Q&A: Local Bridgetown Comedian Nathan Brannon
Portland comedian Nathan Brannon was the winner in the most recent Helium Comedy Club's "Portland's Funniest Person" competition, so he seemed the most likely subject to talk with us about what to look for at this week's Bridgetown Comedy Festival (Apr 18–21).
Culturephile: Who are you particularly keen on seeing at Bridgetown? Who are some folks that we might not be that familiar with but are definitely worth checking out?
NB: Well, I have never seen Dana Gould live, so that one is definitely on the list. I'm also stoked about working with Dwayne Perkins, because he was one of the ones I wanted to see, as well. There are a lot of Portland comedians that have moved down to LA, but will be back up for the festival, such as Ron Funches, Dax Jordan, and Richard Bain. There are so many great comedians just from here in Portland in the festival. You could literally close your eyes, pick a show, and it will be phenomenal.
As one of the locals, do you look forward to visiting, paying homage, or otherwise hobnobbing with the "name" comedians? Would you ever ask another comedian for constructive criticism or is that taboo?
Oh yeah, that's one of the best parts of festivals; to see comedians that you would otherwise not get to see live. Definitely, I'm always open to criticism. I ask the ones I work with for insight all the time. It helps me get better. Sometimes, I'll have a joke pop into my head, and be really suspicious of it because it was so easy to come up with. I always wanna make sure I'm not stepping on someone else's jokes, so it's more helpful than anything to have the input of those who watch the most comedy—comedians.
How important is Bridgetown as an opportunity for networking? Is that how younger comedians get better gigs, by demonstrating their comedy chops to established pros?
It's great, because you have comedians from all over the country. Each comedian comes with a different set of connections, and the more you are connected, the better. I also think this festival fosters creativity. So, not only does it make the shows better for audiences, you can also showcase more what you are capable of.
Which comedians have been the biggest influence on you, personally?
I grew up listening to Sinbad, Martin Lawrence, and Dave Chappelle. I also have been a huge fan of Bill Burr, and Patrice O'Neal. As far as personal connections, there have been so many here that have helped me become the comedian I am today. Dwight Slade, Susan Rice, Andre' Paradise, Dax Jordan, and Rex Navarette; they all have helped me more than words can express.
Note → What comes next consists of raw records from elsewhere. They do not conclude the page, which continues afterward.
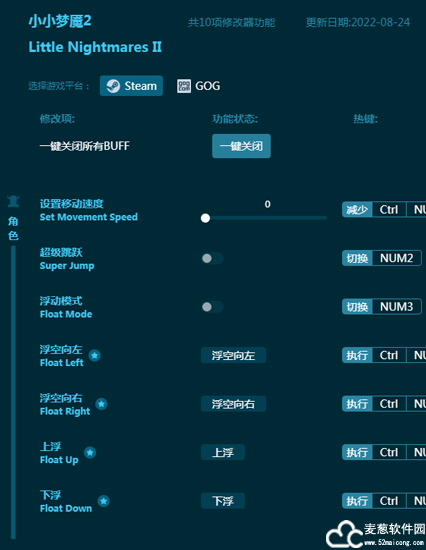Click the 一键关闭 disable-all button
Viewport: 426px width, 550px height.
241,146
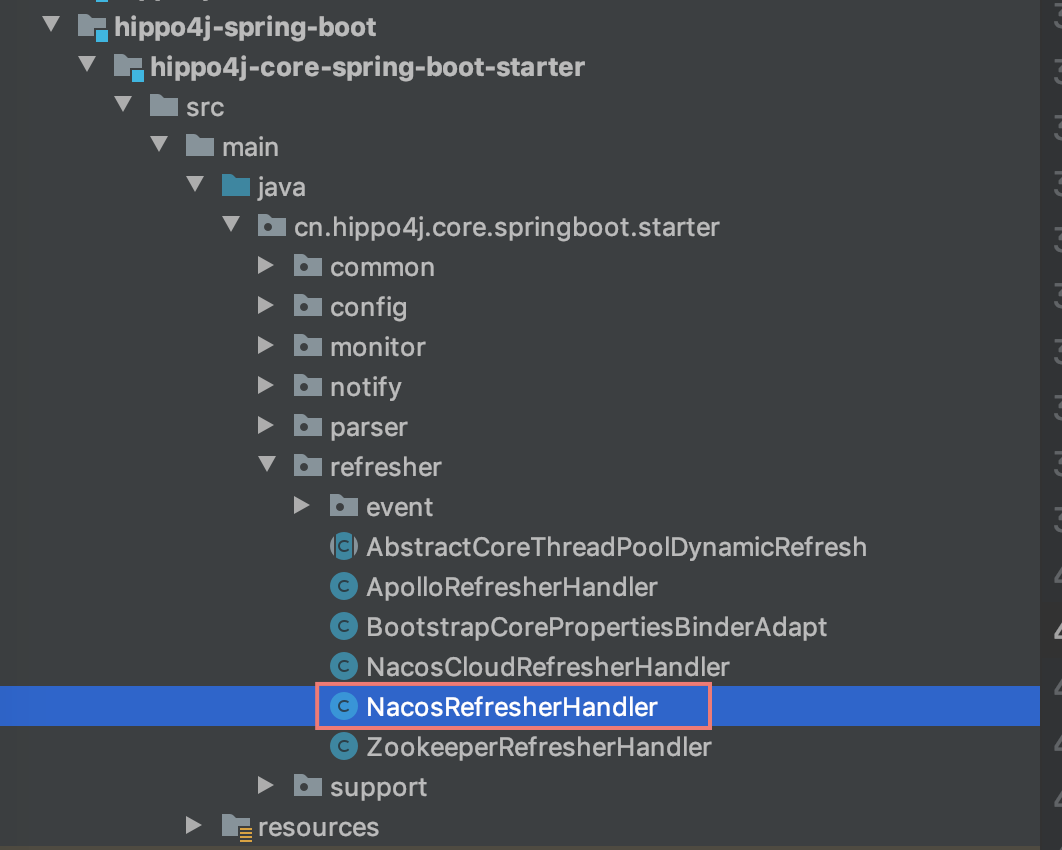Collapse the java source folder
Screen dimensions: 1062x850
[x=195, y=187]
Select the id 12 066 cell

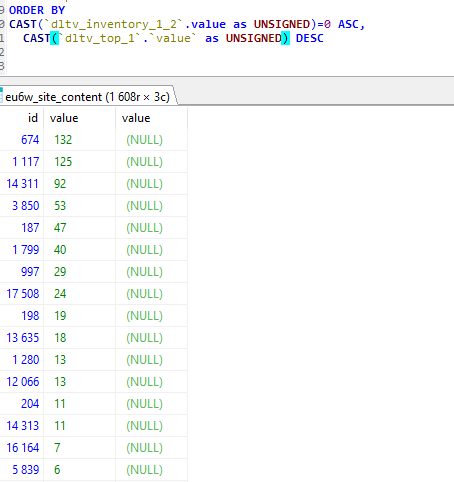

Has the rise of Portlandia colored people's perceptions about comedy in Portland? Is it presumed by the outside world that we're all kind of dry, self-effacing, and ironic? Has the show been beneficial to local comedians?
Um, I don't think so. If anything, I think it's opened people up to hearing comedy form Portland, regardless of the style. I haven't (heard about) much in terms of expectations while I'm on the road. It feels more, sometimes, that other places are just getting to know Portland, and mainly just know there's some great things going on here. As far as local comedians, it's been great; especially for the ones that have been on it. It's always awesome to have a TV show in your backyard.
What do the out-of-town comedians like to do in Portland during their down time? Strip bars? Beer? Nature walks?
All of the above, plus the arcades here are amazing. There are definitely enough good food carts to keep them busy, as well.
Let's hear your best Portland joke.
Portland is so polite! I'm afraid that, soon, instead of school zone signs reading, "20 mph: During School Hours," they will read, "20 mph: During School Hours … unless you have somewhere to be, that's fine, just take it easy. You know what? Forget I said anything."